• **Written request**: In the article on FBI location-data purchases, swap "Ars Technica" for "a news report" and give the text from "FBI Director Kash" to "of sensitive information." again.

FBI Director Kash Patel told the US Senate Intelligence Committee this week that the bureau has resumed buying commercially available location data on Americans, reversing a pause announced in 2023. The admission came after Senator Ron Wyden asked whether the FBI would commit to not purchasing such data without a warrant; Patel did not.

According to Ars Technica, the FBI previously bought location data “derived from Internet advertising” for a national security pilot project, then said the practice had stopped. Patel now argues the purchases are “consistent with the Constitution” and the Electronic Communications Privacy Act, and that they have produced “valuable intelligence.” Wyden called it an “outrageous end-run around the 4th Amendment,” warning that AI tools make it easier to sift through large volumes of sensitive information.

The legal tension is not new, but the procurement route matters. In 2018, the US Supreme Court’s Carpenter decision required warrants for historical cell-site location information when obtained from wireless carriers. That ruling did not squarely address data bought from brokers who assemble location trails from apps, ad identifiers, and other commercial telemetry. The gap creates a predictable workaround: if a dataset can be purchased by anyone with a corporate card, agencies can treat it as a market good rather than a search.

That framing shifts accountability. A warrant request forces an investigator to articulate probable cause to a judge and creates a court record. Buying the same information from a broker turns the question into a contracting decision, managed through procurement offices and vendor relationships. The compliance burden becomes whether a purchase is “allowed” under internal policy, not whether the underlying surveillance should occur.

It also creates a steady demand signal for a market that would otherwise be constrained by consumer backlash and litigation risk. Data brokers can sell a product whose ultimate use is law enforcement intelligence while remaining one step removed from constitutional scrutiny. Wireless carriers and aggregators have already fought the Federal Communications Commission over penalties for location-data sales, illustrating how enforcement pressure can be diluted when the supply chain is long and responsibility is split.

The hearing landed as Congress debates reauthorising FISA Section 702, which is set to expire on 19 April 2026. Committee chair Tom Cotton defended the practice by comparing it to police searching trash left at the curb: once data is “commercially available,” he argued, privacy interests are diminished.

Patel’s answer was short, but it clarified the operational baseline. The FBI is buying Americans’ location data again, and the argument for doing so is that someone else will sell it anyway.

• **Data section**:
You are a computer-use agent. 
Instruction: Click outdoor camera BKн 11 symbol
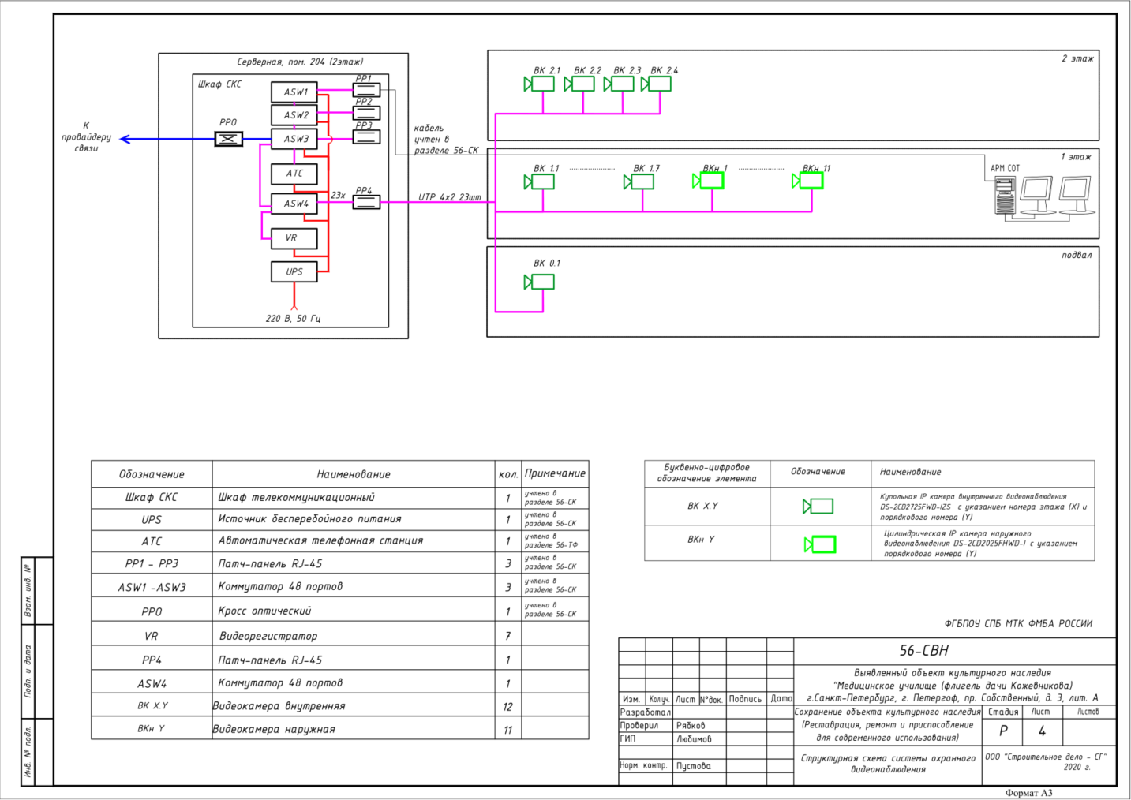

• **Result of the exercise**:
FBI Director Kash Patel told the US Senate Intelligence Committee this week that the bureau has resumed buying commercially available location data on Americans, reversing a pause announced in 2023. The admission came after Senator Ron Wyden asked whether the FBI would commit to not purchasing such data without a warrant; Patel did not.

According to a news report, the FBI previously bought location data “derived from Internet advertising” for a national security pilot project, then said the practice had stopped. Patel now argues the purchases are “consistent with the Constitution” and the Electronic Communications Privacy Act, and that they have produced “valuable intelligence.” Wyden called it an “outrageous end-run around the 4th Amendment,” warning that AI tools make it easier to sift through large volumes of sensitive information.